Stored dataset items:
================================

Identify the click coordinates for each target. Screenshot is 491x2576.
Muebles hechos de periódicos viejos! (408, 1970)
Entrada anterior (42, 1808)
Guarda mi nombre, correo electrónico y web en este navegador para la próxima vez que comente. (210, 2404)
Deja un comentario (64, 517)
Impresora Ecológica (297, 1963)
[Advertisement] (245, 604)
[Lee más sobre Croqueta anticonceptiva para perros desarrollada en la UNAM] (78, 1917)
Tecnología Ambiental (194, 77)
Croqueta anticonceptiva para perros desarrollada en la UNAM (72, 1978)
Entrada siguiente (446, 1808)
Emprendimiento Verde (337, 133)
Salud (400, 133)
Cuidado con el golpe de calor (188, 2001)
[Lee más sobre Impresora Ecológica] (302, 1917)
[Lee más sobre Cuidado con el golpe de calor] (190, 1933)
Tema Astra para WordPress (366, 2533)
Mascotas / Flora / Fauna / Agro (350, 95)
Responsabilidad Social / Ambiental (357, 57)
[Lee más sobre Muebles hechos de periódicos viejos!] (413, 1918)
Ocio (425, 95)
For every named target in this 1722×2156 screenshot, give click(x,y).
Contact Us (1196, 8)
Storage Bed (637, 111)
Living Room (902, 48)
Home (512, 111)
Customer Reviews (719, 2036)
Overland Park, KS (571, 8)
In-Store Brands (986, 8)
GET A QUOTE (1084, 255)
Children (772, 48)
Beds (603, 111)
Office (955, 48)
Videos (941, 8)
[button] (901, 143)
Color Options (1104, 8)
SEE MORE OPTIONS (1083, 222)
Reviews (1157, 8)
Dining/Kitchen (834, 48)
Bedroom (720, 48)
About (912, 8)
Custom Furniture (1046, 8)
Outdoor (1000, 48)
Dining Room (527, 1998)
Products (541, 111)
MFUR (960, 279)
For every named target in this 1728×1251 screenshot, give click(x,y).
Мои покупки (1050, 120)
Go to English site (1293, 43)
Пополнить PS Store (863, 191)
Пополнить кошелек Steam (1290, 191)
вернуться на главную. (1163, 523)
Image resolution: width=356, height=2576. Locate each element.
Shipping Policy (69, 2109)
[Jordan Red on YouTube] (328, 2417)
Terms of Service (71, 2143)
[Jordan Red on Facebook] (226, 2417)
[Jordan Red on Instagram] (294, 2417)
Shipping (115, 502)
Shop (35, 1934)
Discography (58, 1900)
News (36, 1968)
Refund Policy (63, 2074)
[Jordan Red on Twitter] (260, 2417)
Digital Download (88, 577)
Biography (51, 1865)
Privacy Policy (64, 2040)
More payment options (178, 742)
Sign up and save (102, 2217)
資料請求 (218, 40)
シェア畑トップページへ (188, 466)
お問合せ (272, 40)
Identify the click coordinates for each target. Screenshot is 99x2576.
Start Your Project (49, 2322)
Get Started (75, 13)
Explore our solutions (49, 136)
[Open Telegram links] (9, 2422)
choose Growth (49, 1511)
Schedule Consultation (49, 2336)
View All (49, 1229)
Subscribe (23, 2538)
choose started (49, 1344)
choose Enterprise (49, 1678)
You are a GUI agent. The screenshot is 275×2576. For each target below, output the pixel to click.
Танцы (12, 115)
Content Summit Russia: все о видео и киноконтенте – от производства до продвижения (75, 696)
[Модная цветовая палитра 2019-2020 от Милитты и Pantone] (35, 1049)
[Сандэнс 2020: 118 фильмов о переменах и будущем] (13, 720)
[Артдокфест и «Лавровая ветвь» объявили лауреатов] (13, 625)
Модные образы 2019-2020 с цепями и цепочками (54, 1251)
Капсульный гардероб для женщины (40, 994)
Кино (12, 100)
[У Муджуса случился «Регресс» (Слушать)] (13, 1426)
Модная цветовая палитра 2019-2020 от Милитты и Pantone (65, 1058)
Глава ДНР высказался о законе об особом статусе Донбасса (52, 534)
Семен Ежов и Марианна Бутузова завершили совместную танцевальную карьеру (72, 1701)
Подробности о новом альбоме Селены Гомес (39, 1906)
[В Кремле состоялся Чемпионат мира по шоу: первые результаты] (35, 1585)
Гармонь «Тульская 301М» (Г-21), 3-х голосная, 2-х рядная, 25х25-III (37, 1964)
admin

================================

## Task details
Would you transcribe the entries above exactly as they appear?

## Exercise response
Identify the click coordinates for each target. Screenshot is 491x2576.
Muebles hechos de periódicos viejos! (408, 1970)
Entrada anterior (42, 1808)
Guarda mi nombre, correo electrónico y web en este navegador para la próxima vez que comente. (210, 2404)
Deja un comentario (64, 517)
Impresora Ecológica (297, 1963)
[Advertisement] (245, 604)
[Lee más sobre Croqueta anticonceptiva para perros desarrollada en la UNAM] (78, 1917)
Tecnología Ambiental (194, 77)
Croqueta anticonceptiva para perros desarrollada en la UNAM (72, 1978)
Entrada siguiente (446, 1808)
Emprendimiento Verde (337, 133)
Salud (400, 133)
Cuidado con el golpe de calor (188, 2001)
[Lee más sobre Impresora Ecológica] (302, 1917)
[Lee más sobre Cuidado con el golpe de calor] (190, 1933)
Tema Astra para WordPress (366, 2533)
Mascotas / Flora / Fauna / Agro (350, 95)
Responsabilidad Social / Ambiental (357, 57)
[Lee más sobre Muebles hechos de periódicos viejos!] (413, 1918)
Ocio (425, 95)
For every named target in this 1722×2156 screenshot, give click(x,y).
Contact Us (1196, 8)
Storage Bed (637, 111)
Living Room (902, 48)
Home (512, 111)
Customer Reviews (719, 2036)
Overland Park, KS (571, 8)
In-Store Brands (986, 8)
GET A QUOTE (1084, 255)
Children (772, 48)
Beds (603, 111)
Office (955, 48)
Videos (941, 8)
[button] (901, 143)
Color Options (1104, 8)
SEE MORE OPTIONS (1083, 222)
Reviews (1157, 8)
Dining/Kitchen (834, 48)
Bedroom (720, 48)
About (912, 8)
Custom Furniture (1046, 8)
Outdoor (1000, 48)
Dining Room (527, 1998)
Products (541, 111)
MFUR (960, 279)
For every named target in this 1728×1251 screenshot, give click(x,y).
Мои покупки (1050, 120)
Go to English site (1293, 43)
Пополнить PS Store (863, 191)
Пополнить кошелек Steam (1290, 191)
вернуться на главную. (1163, 523)
Image resolution: width=356, height=2576. Locate each element.
Shipping Policy (69, 2109)
[Jordan Red on YouTube] (328, 2417)
Terms of Service (71, 2143)
[Jordan Red on Facebook] (226, 2417)
[Jordan Red on Instagram] (294, 2417)
Shipping (115, 502)
Shop (35, 1934)
Discography (58, 1900)
News (36, 1968)
Refund Policy (63, 2074)
[Jordan Red on Twitter] (260, 2417)
Digital Download (88, 577)
Biography (51, 1865)
Privacy Policy (64, 2040)
More payment options (178, 742)
Sign up and save (102, 2217)
資料請求 (218, 40)
シェア畑トップページへ (188, 466)
お問合せ (272, 40)
Identify the click coordinates for each target. Screenshot is 99x2576.
Start Your Project (49, 2322)
Get Started (75, 13)
Explore our solutions (49, 136)
[Open Telegram links] (9, 2422)
choose Growth (49, 1511)
Schedule Consultation (49, 2336)
View All (49, 1229)
Subscribe (23, 2538)
choose started (49, 1344)
choose Enterprise (49, 1678)
You are a GUI agent. The screenshot is 275×2576. For each target below, output the pixel to click.
Танцы (12, 115)
Content Summit Russia: все о видео и киноконтенте – от производства до продвижения (75, 696)
[Модная цветовая палитра 2019-2020 от Милитты и Pantone] (35, 1049)
[Сандэнс 2020: 118 фильмов о переменах и будущем] (13, 720)
[Артдокфест и «Лавровая ветвь» объявили лауреатов] (13, 625)
Модные образы 2019-2020 с цепями и цепочками (54, 1251)
Капсульный гардероб для женщины (40, 994)
Кино (12, 100)
[У Муджуса случился «Регресс» (Слушать)] (13, 1426)
Модная цветовая палитра 2019-2020 от Милитты и Pantone (65, 1058)
Глава ДНР высказался о законе об особом статусе Донбасса (52, 534)
Семен Ежов и Марианна Бутузова завершили совместную танцевальную карьеру (72, 1701)
Подробности о новом альбоме Селены Гомес (39, 1906)
[В Кремле состоялся Чемпионат мира по шоу: первые результаты] (35, 1585)
Гармонь «Тульская 301М» (Г-21), 3-х голосная, 2-х рядная, 25х25-III (37, 1964)
admin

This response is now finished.